アデル様が未来の王妃として迎えられるという話は、公然の事実として流れておりますので、当然と言えば当然。
用意された料理に舌鼓を打ち、楽しい時間を過ごす……だけではありませんよね。
「丁重なご挨拶痛み入ります」
アデル様は嫌な顔一つせず、挨拶に来る方に笑みを絶やさず対応しています。
こういうところに高位貴族の令嬢として教育された成果がハッキリと示されており、改めてタダの悪役令嬢ではないと敬服しますわ。
「そういうケイトもしっかり対応しているじゃない」
「そりゃあ立場上、母国を代表してこの場にいるわけですから」
挨拶に来るのはアデル様目当てかと思いましたら、ことのほか私にも挨拶する方が多いのです。
最初こそアデル様のついでみたいな感じの方もいましたが、私がリングリッドの娘と知るや、丁重な挨拶をする方が増えました。
大体はお父様の武勇伝絡み。
一人で千人を討ち取ったとか、一睨みで敵軍が釘付けになったとか、かなり誇張されてますが、身内を褒められるのは悪い気分ではありません。
が……息子を紹介するのはやめてください……
確かにオリヴァーと婚約したのは最近の話なので、ここまで情報が伝わっていないのは仕方ない。
婚約済みのご令嬢が、わざわざ隣国に留学してくるというのが考えにくいのも分かる。
だけど一々断るのも面倒。
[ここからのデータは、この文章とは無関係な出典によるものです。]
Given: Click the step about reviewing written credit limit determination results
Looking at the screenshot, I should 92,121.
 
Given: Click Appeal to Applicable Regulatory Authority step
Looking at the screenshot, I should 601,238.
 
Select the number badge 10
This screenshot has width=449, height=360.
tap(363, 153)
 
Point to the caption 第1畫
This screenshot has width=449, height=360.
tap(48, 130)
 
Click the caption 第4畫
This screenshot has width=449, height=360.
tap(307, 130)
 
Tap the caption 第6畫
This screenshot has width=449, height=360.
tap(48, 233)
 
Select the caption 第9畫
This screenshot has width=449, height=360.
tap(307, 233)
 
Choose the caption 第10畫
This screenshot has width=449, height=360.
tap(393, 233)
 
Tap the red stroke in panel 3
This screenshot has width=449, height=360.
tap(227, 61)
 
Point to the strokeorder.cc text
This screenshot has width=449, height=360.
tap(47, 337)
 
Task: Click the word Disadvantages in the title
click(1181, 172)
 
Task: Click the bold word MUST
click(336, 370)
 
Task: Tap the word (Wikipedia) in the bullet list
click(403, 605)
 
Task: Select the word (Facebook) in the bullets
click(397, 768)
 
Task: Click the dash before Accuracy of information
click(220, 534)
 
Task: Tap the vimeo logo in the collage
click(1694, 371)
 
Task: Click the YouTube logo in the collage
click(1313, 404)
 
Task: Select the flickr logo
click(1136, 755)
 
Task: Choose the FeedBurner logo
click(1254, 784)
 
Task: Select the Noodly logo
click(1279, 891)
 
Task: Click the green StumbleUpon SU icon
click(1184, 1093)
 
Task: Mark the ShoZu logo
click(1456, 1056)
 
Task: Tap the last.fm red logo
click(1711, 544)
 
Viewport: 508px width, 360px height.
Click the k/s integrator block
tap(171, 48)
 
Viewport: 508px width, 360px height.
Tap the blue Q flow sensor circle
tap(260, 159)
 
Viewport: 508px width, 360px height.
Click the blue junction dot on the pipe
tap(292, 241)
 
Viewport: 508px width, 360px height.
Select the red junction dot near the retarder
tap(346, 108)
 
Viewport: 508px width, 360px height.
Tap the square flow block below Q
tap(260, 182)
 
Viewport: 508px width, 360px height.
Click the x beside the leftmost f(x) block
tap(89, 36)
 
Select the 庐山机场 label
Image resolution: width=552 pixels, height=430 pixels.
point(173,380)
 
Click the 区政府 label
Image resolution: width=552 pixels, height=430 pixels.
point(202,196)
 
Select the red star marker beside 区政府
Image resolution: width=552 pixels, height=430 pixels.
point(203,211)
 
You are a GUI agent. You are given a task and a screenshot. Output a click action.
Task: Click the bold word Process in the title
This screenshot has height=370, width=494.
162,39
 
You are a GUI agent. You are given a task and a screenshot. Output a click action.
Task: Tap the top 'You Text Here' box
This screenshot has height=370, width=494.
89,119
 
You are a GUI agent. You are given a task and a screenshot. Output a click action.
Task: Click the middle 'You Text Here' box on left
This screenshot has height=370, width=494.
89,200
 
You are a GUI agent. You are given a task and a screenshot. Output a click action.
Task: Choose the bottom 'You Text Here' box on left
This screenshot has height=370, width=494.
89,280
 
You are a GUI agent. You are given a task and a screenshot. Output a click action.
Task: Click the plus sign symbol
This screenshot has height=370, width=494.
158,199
儀礼的な挨拶が出来ないわけじゃないけど、得意でもないのよ。
「表情筋が痙攣起こしそうですわ……」
「伯爵夫人になるんだから、いい加減慣れなさいよ」
「これも勉強ですね」
「そういうことよ」
「皆様、お楽しみいただいているかしら?」
挨拶が一段落したところでグリゼルダ姫がお越しになりました。
「これは姫殿下。お陰様で皆様にもよくしていただいておりますわ」
「そう、それならよかったですわ……ただ……」
ん? これは直接対決第一ラウンドの勃発でしょうか……
お読みいただきありがとうございました。
次回は5/29(土)投稿です。
よろしくお願いします。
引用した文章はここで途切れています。